### What is required
Please copy out the entries until you have copied the line that contains "Image resolution: width=1469", beginning with the first line.

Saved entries
-------------------------

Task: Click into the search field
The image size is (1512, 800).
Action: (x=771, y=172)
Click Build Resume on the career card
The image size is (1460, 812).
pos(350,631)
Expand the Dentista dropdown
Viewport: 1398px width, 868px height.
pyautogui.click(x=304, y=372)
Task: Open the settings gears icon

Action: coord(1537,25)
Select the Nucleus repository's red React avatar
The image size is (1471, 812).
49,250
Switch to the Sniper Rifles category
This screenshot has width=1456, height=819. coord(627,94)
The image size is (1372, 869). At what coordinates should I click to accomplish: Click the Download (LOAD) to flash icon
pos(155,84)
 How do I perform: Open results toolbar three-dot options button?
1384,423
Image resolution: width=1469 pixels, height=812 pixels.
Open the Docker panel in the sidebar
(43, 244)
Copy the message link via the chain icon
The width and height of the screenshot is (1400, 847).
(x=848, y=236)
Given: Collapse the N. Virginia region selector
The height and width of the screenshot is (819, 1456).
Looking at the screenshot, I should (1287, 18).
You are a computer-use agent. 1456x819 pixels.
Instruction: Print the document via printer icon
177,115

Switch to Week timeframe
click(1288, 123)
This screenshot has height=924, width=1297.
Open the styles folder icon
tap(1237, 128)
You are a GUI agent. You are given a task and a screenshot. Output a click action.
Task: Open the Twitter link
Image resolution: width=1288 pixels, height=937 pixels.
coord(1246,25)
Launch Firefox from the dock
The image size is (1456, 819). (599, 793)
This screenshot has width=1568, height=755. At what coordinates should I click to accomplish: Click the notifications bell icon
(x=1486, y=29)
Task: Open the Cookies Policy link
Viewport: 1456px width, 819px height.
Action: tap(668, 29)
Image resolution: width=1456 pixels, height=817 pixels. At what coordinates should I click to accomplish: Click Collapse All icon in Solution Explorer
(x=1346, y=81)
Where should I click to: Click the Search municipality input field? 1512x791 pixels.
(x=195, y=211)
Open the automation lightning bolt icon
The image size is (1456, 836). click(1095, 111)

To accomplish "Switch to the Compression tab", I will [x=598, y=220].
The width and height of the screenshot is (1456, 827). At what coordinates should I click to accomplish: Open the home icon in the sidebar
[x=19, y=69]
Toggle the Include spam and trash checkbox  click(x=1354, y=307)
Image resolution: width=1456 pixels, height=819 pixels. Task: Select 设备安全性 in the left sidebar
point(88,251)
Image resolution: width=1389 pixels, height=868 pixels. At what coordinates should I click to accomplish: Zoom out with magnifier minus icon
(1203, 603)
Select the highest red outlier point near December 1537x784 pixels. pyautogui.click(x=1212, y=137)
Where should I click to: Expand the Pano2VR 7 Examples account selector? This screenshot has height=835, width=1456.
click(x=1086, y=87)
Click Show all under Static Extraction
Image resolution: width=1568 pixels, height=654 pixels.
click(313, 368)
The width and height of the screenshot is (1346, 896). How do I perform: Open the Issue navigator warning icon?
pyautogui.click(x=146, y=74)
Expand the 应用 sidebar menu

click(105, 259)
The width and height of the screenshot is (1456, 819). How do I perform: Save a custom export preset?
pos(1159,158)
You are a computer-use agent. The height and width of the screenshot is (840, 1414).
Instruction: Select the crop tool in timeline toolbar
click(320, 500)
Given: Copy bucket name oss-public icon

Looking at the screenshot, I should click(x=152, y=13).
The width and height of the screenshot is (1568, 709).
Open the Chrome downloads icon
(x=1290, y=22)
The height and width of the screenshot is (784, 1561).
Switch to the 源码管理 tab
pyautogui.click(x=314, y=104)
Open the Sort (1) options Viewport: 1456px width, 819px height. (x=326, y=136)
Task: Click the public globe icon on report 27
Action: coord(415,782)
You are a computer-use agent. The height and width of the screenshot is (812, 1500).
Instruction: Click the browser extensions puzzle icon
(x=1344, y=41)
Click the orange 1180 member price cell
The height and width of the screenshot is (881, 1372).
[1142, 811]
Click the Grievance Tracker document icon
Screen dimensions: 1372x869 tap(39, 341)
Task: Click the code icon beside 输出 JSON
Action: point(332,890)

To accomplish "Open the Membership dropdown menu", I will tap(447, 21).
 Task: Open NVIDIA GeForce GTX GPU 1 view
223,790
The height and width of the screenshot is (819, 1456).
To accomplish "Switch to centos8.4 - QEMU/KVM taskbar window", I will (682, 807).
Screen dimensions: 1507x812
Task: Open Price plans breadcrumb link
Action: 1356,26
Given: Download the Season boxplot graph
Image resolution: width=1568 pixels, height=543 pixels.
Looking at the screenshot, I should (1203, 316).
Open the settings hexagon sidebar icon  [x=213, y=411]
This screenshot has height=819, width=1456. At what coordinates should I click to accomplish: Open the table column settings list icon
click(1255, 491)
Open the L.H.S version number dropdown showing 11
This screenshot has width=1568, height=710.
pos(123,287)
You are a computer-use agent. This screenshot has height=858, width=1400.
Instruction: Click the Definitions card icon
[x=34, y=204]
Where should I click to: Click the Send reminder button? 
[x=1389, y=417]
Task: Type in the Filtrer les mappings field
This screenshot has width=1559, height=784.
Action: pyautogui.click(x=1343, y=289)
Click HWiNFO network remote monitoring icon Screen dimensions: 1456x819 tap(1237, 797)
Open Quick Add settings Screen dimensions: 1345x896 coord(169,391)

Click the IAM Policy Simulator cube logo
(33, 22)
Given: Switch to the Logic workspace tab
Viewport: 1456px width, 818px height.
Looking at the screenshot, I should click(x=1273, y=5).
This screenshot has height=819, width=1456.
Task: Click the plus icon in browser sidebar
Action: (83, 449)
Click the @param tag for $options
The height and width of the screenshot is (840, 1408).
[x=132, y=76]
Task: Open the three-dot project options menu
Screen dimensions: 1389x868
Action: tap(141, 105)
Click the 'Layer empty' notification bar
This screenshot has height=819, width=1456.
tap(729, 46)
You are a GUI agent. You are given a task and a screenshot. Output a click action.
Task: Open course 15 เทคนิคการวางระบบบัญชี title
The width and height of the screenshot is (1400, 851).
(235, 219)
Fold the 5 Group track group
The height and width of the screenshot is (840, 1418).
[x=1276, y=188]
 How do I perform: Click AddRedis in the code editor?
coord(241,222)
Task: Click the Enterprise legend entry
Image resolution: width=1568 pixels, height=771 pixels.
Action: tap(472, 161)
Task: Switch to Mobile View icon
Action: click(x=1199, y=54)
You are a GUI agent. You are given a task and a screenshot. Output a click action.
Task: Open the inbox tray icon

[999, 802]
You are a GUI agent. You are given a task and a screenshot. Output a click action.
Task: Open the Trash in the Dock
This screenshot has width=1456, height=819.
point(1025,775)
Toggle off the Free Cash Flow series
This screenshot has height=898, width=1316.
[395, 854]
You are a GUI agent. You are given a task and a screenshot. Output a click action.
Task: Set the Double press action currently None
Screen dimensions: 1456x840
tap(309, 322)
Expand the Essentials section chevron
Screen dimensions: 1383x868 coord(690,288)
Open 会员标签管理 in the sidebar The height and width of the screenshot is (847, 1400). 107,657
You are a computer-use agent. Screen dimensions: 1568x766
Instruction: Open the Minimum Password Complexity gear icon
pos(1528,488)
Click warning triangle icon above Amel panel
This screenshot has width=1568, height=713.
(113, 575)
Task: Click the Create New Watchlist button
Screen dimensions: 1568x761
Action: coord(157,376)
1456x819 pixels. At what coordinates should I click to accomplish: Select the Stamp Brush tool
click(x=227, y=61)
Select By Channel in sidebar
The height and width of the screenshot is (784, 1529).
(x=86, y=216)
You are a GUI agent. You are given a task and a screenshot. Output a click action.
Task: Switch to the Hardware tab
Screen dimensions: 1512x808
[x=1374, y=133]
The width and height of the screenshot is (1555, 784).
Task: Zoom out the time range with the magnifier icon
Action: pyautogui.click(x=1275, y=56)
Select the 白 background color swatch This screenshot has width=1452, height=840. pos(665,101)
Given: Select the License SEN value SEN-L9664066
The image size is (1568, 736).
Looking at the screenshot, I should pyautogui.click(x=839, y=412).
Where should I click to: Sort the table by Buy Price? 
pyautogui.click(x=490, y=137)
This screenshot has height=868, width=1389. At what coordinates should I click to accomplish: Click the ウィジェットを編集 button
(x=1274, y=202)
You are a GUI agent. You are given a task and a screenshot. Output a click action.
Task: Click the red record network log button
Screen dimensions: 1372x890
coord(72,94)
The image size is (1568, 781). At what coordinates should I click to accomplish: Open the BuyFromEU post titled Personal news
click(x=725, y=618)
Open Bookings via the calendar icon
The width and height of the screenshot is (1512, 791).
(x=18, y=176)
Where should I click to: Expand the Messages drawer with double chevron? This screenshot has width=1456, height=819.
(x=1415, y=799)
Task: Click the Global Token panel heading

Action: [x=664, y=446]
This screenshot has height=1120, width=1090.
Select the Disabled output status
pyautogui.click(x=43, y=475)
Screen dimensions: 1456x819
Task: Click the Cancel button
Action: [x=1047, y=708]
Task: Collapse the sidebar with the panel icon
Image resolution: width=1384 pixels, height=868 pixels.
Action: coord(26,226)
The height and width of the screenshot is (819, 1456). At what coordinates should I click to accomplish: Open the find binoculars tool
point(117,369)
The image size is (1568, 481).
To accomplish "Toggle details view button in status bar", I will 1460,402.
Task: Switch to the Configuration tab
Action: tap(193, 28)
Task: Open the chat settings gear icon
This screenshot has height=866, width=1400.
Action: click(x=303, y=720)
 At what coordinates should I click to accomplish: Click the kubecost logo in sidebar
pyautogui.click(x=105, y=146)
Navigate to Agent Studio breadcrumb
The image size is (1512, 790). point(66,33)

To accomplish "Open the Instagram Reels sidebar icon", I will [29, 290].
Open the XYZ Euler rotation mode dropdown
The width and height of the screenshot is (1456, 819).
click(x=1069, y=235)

-------------------------

### Solution to the problem
Task: Click into the search field
The image size is (1512, 800).
Action: (x=771, y=172)
Click Build Resume on the career card
The image size is (1460, 812).
pos(350,631)
Expand the Dentista dropdown
Viewport: 1398px width, 868px height.
pyautogui.click(x=304, y=372)
Task: Open the settings gears icon

Action: coord(1537,25)
Select the Nucleus repository's red React avatar
The image size is (1471, 812).
49,250
Switch to the Sniper Rifles category
This screenshot has width=1456, height=819. coord(627,94)
The image size is (1372, 869). At what coordinates should I click to accomplish: Click the Download (LOAD) to flash icon
pos(155,84)
 How do I perform: Open results toolbar three-dot options button?
1384,423
Image resolution: width=1469 pixels, height=812 pixels.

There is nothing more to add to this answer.